Интересно отметить, что именно охотничьи запреты, приметы, поверья оказались исторически необычайно устойчивы; даже в наши дни охотники — самые суеверные люди. Причины этого в том, что в охотничьем и рыболовном промысле всегда велика роль риска, охотничьего «счастья», «удачи», нередко налицо и прямая опасность для самого охотника: человек здесь больше, чем в любой другой отрасли хозяйства, чувствует себя во власти стихийных сил, а порой прямо сознает свою беспомощность.
Генезис промыслового культа
Вопрос о генезисе промыслового культа на первый взгляд не представляет каких-либо затруднений. Казалось бы, это — наиболее примитивная форма религии, непосредственно порожденная бессилием дикаря в борьбе с природой. Но при ближайшем рассмотрении проблема оказывается не такой простой.

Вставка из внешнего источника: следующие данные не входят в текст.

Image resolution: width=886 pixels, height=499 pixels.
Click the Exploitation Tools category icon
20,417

Присмотримся сначала к фактическому материалу и постараемся уяснить себе два вопроса: во-первых, у каких народов, на каком уровне общественного развития господствует промысловой культ; во-вторых, в какие социальные формы он облекается.
Факты показывают наличие промыслового культа у народов, далеко не примитивных. Он наблюдался в наиболее развитых формах у североамериканских индейцев, особенно у охотничьих племен лесов и прерий, а еще более — у народов Северной Азии; все эти народы стоят или, точнее, стояли на разных ступенях варварства, но не дикости. Напротив, у наиболее отсталых народов — у охотничьих племен Австралии, Огненной Земли и некоторых других — промысловый культ не занимает такого видного места, как можно было бы ожидать. Особенно важно отметить это по отношению к австралийцам, религия которых вообще хорошо изучена. Чем объяснить это неожиданно слабое развитие промыслового культа на стадии дикости и расцвет его на более поздней стадии варварства?

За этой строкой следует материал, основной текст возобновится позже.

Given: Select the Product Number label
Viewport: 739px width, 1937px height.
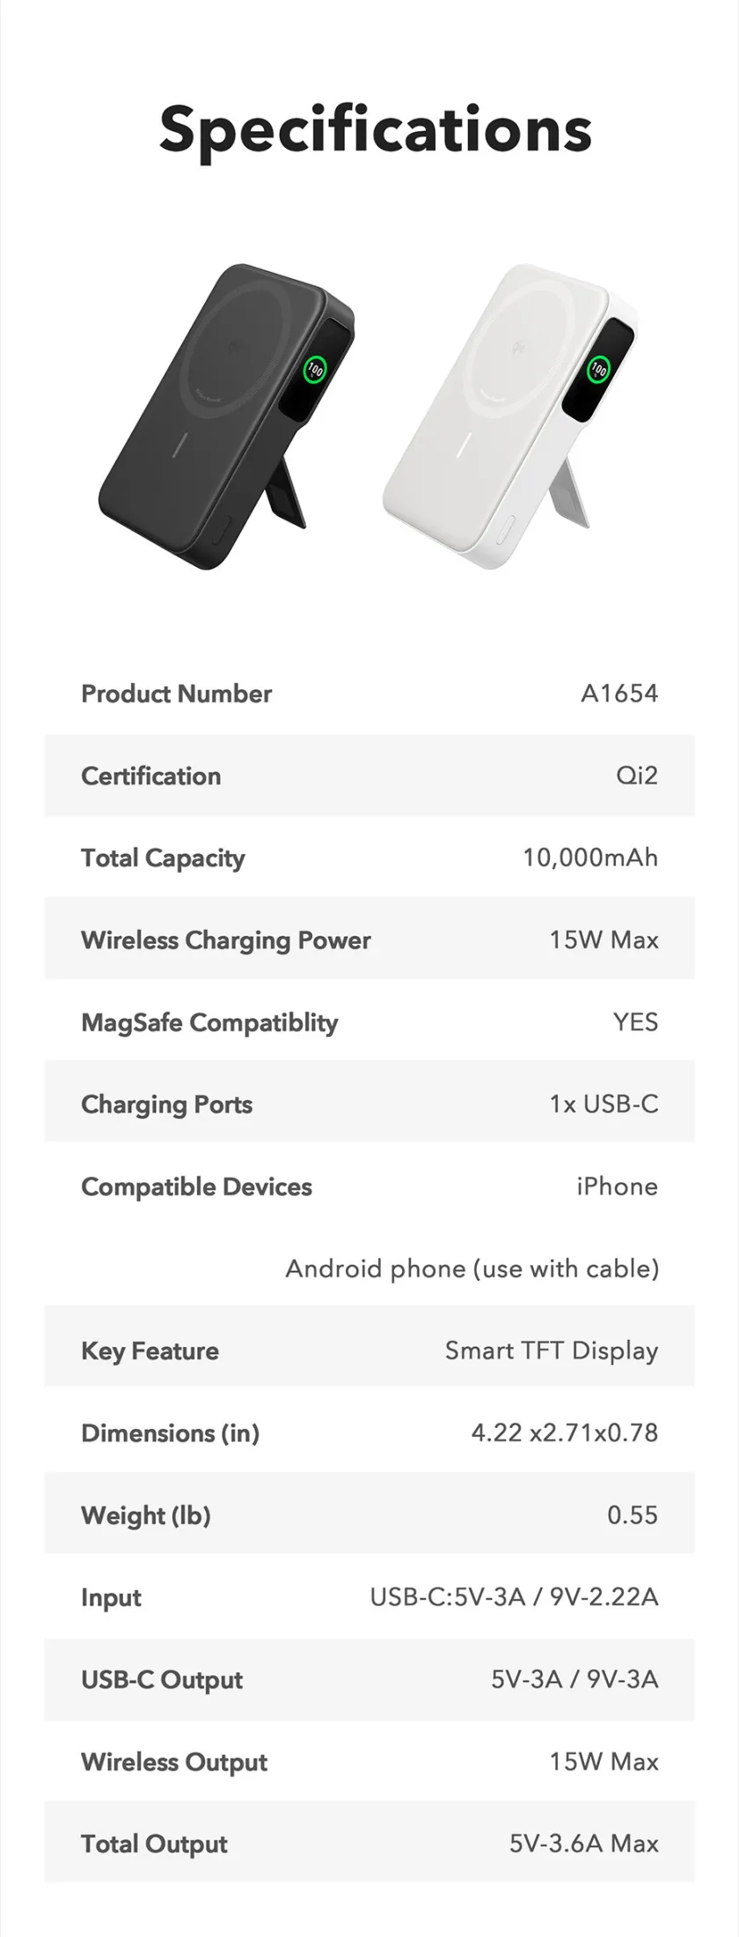Looking at the screenshot, I should pos(176,694).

С другой стороны, необходимо обратить внимание на разнообразие социального оформления промыслового культа. Кто является его социальным носителем? У многих народов Северной Азии обряды промыслового культа выполняет шаман. Но связь промыслового культа с шаманизмом отнюдь не постоянна. У многих, если не у всех, северных народов промысловые религиозно-магические обряды выполняются отдельными охотниками, каждым за себя, без всякого участия шамана или какого-либо другого посредника. В этом случае промысловый культ как будто, по крайней мере на первый взгляд, теряет всякую социальную опосредствованность (мы скоро, впрочем, увидим, что в действительности это не так).

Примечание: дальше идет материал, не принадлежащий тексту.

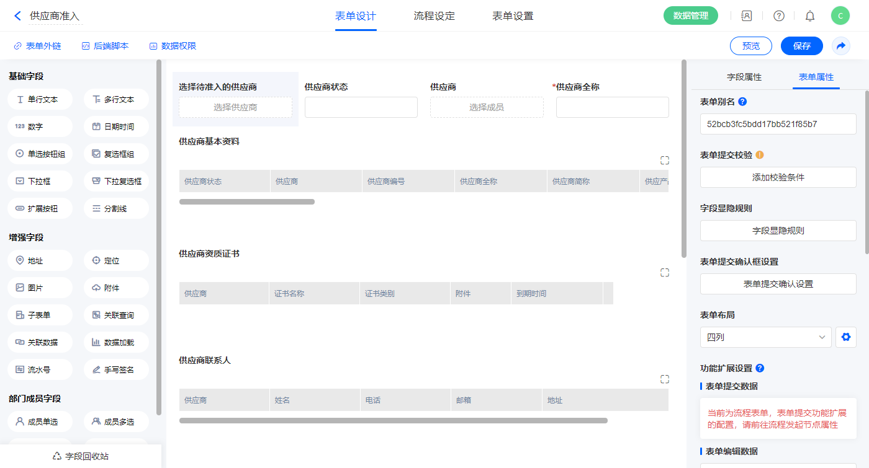
Task: Click the 保存 button
Action: click(x=801, y=46)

Далее, у некоторых народов Сибири, особенно у гиляков, у остяков и вогулов, промысловый культ принимает характерные родовые формы: например, медвежьи празднества у гиляков, чисто родовые по своей форме и социальному характеру, в то же время явно связаны с охотничьим промыслом; родовые моления у остяков и вогулов тоже представляют собой форму организации промыслового культа. У народов, род которых разложился, передав свои функции семье — отдельной единице, как у коряков и чукчей, промысловый культ слился с семейной обрядностью: каждая семья во главе с хозяйкой и хозяином выполняет в установленные сроки определенный ритуал религиозно-магических действий, связанных с промысловой деятельностью. Наконец, в некоторых случаях мы наблюдаем общеплеменные или, во всяком случае, широкие межобщинные (межродовые) обряды, связанные с промысловым культом. Чем же объяснить эту неустойчивость, это разнообразие социального оформления промыслового культа?